**What is needed**
Reproduce the lines of the listing verbatim, beginning with the line containing "coordinates (540, 670)." and continuing through the line containing "(580, 264).".

━━━ Dataset ━━━

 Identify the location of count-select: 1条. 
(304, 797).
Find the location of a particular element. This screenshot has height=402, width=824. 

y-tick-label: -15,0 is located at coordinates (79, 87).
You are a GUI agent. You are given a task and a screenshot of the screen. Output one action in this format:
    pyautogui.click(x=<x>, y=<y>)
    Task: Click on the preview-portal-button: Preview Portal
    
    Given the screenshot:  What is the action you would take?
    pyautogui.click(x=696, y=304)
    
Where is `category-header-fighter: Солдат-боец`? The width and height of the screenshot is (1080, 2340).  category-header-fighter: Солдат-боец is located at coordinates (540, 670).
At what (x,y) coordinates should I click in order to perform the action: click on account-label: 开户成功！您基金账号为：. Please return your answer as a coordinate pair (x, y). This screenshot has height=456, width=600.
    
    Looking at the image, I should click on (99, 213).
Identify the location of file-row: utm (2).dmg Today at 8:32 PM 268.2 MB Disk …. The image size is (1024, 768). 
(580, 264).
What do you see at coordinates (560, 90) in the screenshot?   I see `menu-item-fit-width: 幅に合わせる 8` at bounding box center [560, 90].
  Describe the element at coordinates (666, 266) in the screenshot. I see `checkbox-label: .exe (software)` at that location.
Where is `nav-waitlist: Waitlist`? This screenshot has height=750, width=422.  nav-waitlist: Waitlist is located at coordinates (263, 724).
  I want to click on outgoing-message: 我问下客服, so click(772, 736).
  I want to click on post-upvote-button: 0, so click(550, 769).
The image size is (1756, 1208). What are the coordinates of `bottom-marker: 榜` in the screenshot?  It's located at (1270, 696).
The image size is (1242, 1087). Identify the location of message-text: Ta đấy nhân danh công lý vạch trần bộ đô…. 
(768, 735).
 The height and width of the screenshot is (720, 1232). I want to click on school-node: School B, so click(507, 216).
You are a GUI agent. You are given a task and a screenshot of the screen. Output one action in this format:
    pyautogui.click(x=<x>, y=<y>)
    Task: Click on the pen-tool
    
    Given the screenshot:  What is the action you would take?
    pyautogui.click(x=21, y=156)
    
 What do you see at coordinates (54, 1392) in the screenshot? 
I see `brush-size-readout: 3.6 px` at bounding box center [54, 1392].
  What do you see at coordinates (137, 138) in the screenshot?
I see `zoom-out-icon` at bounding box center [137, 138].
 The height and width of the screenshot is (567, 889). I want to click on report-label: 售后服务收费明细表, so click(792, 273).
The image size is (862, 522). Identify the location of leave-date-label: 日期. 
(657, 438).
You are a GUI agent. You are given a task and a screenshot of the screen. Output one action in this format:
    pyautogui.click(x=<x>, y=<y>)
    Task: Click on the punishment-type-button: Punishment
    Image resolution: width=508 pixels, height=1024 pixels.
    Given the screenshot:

━━━

**Written reply**
Where is `category-header-fighter: Солдат-боец`? The width and height of the screenshot is (1080, 2340).  category-header-fighter: Солдат-боец is located at coordinates (540, 670).
At what (x,y) coordinates should I click in order to perform the action: click on account-label: 开户成功！您基金账号为：. Please return your answer as a coordinate pair (x, y). This screenshot has height=456, width=600.
    
    Looking at the image, I should click on (99, 213).
Identify the location of file-row: utm (2).dmg Today at 8:32 PM 268.2 MB Disk …. The image size is (1024, 768). 
(580, 264).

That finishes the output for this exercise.